Work required
Among the entries below, one stretch runs from the line that contains "Kyomee Stevia Sachets (166, 1123)" through the line that contains "Ice Tea Sucralose (149, 1874)". Repeat that stretch exactly, ends included, and only that.

(Collection entries)
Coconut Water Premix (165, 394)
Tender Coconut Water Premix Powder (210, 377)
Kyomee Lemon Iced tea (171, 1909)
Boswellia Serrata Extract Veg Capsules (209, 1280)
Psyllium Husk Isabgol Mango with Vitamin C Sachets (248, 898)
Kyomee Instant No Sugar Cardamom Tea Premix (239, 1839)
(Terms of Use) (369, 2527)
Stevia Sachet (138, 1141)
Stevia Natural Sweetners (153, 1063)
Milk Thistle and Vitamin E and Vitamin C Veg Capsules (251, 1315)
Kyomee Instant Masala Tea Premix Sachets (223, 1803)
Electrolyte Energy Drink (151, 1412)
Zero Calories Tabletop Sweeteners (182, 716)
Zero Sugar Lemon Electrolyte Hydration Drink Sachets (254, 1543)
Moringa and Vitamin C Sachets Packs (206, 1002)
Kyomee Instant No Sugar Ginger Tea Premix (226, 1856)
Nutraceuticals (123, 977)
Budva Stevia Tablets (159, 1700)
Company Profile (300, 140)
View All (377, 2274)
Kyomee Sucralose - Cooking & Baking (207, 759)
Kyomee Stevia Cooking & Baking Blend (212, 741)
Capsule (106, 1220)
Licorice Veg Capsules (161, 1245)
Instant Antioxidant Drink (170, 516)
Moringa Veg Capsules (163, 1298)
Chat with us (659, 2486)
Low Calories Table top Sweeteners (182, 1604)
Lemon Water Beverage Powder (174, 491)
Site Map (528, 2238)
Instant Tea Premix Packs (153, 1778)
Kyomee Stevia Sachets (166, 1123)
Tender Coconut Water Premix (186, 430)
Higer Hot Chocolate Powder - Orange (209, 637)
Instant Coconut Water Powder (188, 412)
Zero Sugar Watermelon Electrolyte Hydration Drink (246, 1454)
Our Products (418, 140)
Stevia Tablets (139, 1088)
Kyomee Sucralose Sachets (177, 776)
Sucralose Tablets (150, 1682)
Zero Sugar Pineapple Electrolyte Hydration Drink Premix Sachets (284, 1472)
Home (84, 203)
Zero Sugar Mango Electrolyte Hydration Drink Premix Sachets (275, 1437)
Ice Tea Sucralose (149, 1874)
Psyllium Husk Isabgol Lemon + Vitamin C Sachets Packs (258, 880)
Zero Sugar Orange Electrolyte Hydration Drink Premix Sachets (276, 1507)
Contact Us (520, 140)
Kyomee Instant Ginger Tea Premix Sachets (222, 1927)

Written answer
Kyomee Stevia Sachets (166, 1123)
Tender Coconut Water Premix (186, 430)
Higer Hot Chocolate Powder - Orange (209, 637)
Instant Coconut Water Powder (188, 412)
Zero Sugar Watermelon Electrolyte Hydration Drink (246, 1454)
Our Products (418, 140)
Stevia Tablets (139, 1088)
Kyomee Sucralose Sachets (177, 776)
Sucralose Tablets (150, 1682)
Zero Sugar Pineapple Electrolyte Hydration Drink Premix Sachets (284, 1472)
Home (84, 203)
Zero Sugar Mango Electrolyte Hydration Drink Premix Sachets (275, 1437)
Ice Tea Sucralose (149, 1874)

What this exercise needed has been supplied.